• **実施する課題**:
1. 抜粋のうち「子どもが耳の感染症にかかりや」から「さまざまな場合があります。」まで（両端を含む）の部分を、一字一句変えずに書き写してください。
2. 抜粋によると、子どもが耳の感染症にかかりやすいもうひとつの重要な理由は何ですか？

====== 読解用抜粋 ======

子どもの場合、耳管の角度によって、上気道感染後に耳の感染症を発症し、中耳腔に液体がたまる可能性が高くなるといいます。
幸いなことに、子どもは成長につれて耳管の角度が変化することで、この可能性が低くなっていきます。
子どもが耳の感染症にかかりやすいのには、もうひとつ重要な理由があります。免疫力がまだ発達途上であり、感染症を予防する体制が整っていないのです。
補聴器が耳を傷つけることはない
正しく装着されていれば、補聴器は快適で、耳を傷つけたり、耳が痛くなったりすることはないはずです。補聴器の痛みや刺激を感じている場合は、購入された補聴器専門店や補聴器外来を受診された耳鼻科へ相談してください。
耳の痛みはいつ医者に診てもらうべきですか?
さまざまな場合があります。

====== 確認用データ ======

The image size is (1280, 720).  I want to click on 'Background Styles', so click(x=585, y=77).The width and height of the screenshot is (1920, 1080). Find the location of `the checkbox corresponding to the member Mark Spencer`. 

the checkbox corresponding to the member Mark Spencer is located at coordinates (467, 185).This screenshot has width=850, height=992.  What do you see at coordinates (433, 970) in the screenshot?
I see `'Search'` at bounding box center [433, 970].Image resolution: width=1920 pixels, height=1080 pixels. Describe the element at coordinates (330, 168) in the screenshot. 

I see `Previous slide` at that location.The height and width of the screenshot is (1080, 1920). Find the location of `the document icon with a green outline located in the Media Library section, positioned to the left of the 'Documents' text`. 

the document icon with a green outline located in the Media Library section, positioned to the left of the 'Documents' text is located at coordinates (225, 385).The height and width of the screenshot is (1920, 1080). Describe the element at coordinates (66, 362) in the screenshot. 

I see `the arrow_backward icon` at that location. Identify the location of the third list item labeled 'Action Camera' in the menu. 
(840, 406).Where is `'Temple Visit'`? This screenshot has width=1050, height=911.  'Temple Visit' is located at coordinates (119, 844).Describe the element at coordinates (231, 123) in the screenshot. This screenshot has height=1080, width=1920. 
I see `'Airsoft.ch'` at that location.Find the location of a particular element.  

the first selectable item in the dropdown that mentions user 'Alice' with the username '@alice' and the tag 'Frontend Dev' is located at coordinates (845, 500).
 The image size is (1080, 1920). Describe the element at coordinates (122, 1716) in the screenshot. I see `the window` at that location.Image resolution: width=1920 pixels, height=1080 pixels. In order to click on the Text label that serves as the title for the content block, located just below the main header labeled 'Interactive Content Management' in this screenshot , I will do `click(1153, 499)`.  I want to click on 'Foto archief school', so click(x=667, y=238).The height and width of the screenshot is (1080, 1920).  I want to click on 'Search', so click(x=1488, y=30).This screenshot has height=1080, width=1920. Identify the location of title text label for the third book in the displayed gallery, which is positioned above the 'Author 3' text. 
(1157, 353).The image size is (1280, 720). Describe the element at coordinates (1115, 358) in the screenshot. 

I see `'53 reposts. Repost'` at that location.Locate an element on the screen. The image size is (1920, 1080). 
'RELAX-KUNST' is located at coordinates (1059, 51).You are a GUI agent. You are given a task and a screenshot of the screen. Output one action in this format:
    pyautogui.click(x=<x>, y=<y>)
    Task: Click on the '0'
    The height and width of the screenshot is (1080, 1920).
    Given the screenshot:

======

• **あなたの回答**:
1.
子どもが耳の感染症にかかりやすいのには、もうひとつ重要な理由があります。免疫力がまだ発達途上であり、感染症を予防する体制が整っていないのです。
補聴器が耳を傷つけることはない
正しく装着されていれば、補聴器は快適で、耳を傷つけたり、耳が痛くなったりすることはないはずです。補聴器の痛みや刺激を感じている場合は、購入された補聴器専門店や補聴器外来を受診された耳鼻科へ相談してください。
耳の痛みはいつ医者に診てもらうべきですか?
さまざまな場合があります。

2. 免疫力がまだ発達途上で、感染症を予防する体制が整っていないことです。